Amnesty is also opposed to the use of “virginity testing” on some women protesters, saying it is “tantamount to torture and totally unacceptable.”
The authorities have not done enough to ensure that women can contribute on an equal footing with men to the ongoing process of political reform, Luther also said.
Amnesty wants whoever takes office as president to end the state of emergency and end the use of military trials for civilians.
The concern persists despite the insistence of the Supreme Council of the Armed Forces that it will hand over power to an elected civilian government. The military put armored personnel carriers on the streets with loudspeakers broadcasting a message that they will relinquish power, but that did not convince doubters.
Some 30,000 volunteers have fanned out to make sure the voting is fair, said organizers with the April 6 youth movement, which has long campaigned for greater democracy and rule of law in Egypt.
They reported only minor violations on Wednesday, mostly supporters of one candidate or another trying to influence voters at polling stations.
Nawaz, the analyst in London, said Egypt probably is not heading toward a simple case of the military either giving up control or rejecting the results of the election.
Instead, he anticipated, there will be an “unhappy settlement” where the military remains “ever-present, in the shadows,” influencing the civilian government without controlling it.
“Egypt is going along similar lines to Turkey or Pakistan,” he said, naming two other countries that have formal democracies in place but where a powerful military can affect events.
The degree to which the military continues to exercise control in Egypt will depend on who wins the election, Nawaz anticipated – but he laughed aloud when asked to predict who that would be.

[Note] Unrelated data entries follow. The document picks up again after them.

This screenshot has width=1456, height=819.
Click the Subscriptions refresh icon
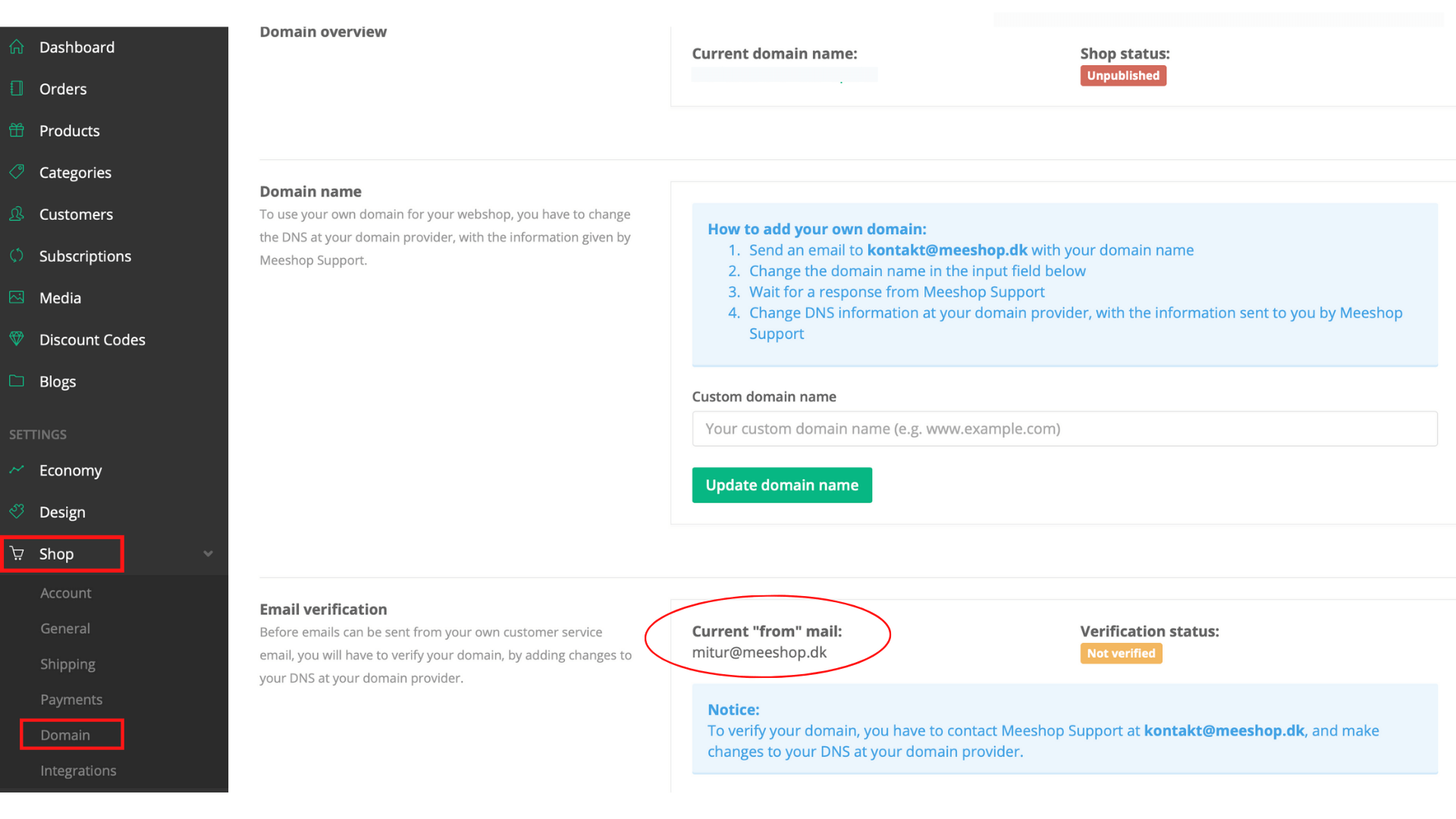(17, 256)
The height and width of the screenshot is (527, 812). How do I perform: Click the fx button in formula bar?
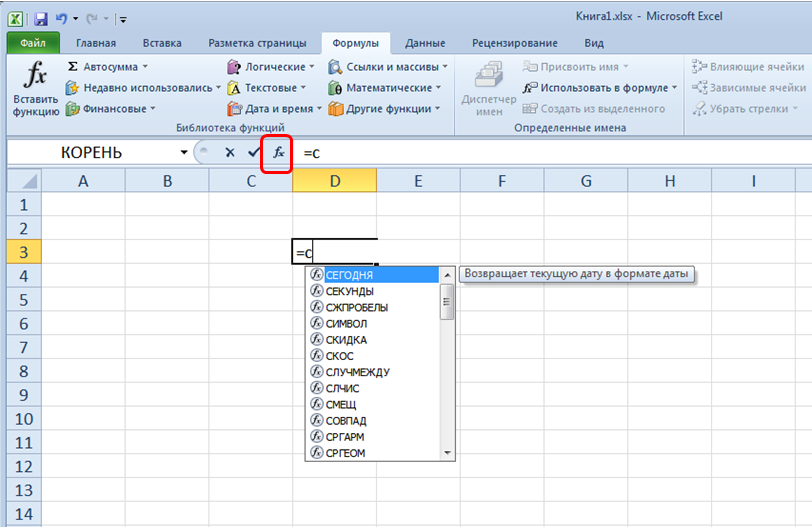pyautogui.click(x=278, y=153)
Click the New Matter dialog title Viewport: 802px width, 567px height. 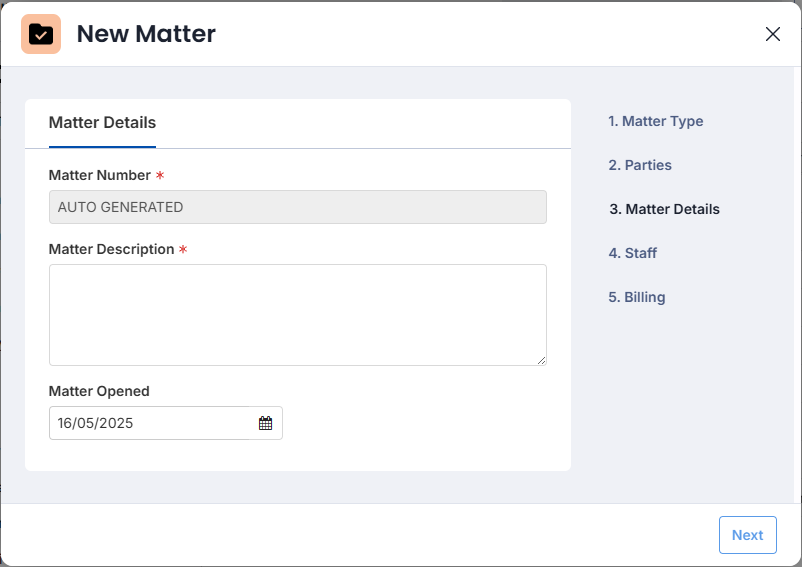coord(146,34)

Whoever wins the election, Nawaz said, will face tremendous challenges, even without worries about the army.
“They are inheriting a failed economy, an abysmal bureaucracy, a frustrated people, and a deep distrust on behalf of the people towards their military and any policing,” Nawaz said.
Protesters are upset at what they see as the slow pace of reform since Mubarak’s ouster. Some are also concerned that the country’s military leadership is delaying the transition to civilian rule.
And Egypt has an elaborate political mosaic where alliances shift quickly, he added.
Secular democrats oppose military rule, for example, but if an Islamist candidate wins the presidency, “Some of the democrats would switch because they would rather have military rule than the Islamists,” Nawaz said.
“It’s far more complicated than ‘Islamists vs. liberal democracy.’ It’s rich vs. poor, (hardline) Salafists vs. the (more moderate) Muslim Brotherhood, secularists vs. Islamists,” he said.
On top of that, the country does not yet have a new constitution defining the powers of the president or the parliament, after a court last month suspended the committee charged with writing it. The court ruled that the members of the committee did not reflect the national population well enough.
Among the candidates vying for the presidency are Mohamed Morsi, of the Muslim Brotherhood’s Freedom and Justice Party; Amre Moussa, who served as foreign minister under Mubarak and headed the Arab League; Abdelmonen Abol Fotoh, a moderate Islamist running as a respected independent; Ahmed Shafik, who was Mubarak’s last prime minister; and Hamdeen Sabahy, a leftist dark-horse contender.
In January, two Islamist parties won about 70% of the seats in the lower house of parliament in the first elections for an elected governing body in the post-Mubarak era.
CNN’s Salma Abdelaziz and Hala Gorani and journalists Ian Lee and Mohamed Fadel Fahmy contributed to this report from Cairo. Richard Allen Greene and Laura-Smith Spark reported from London.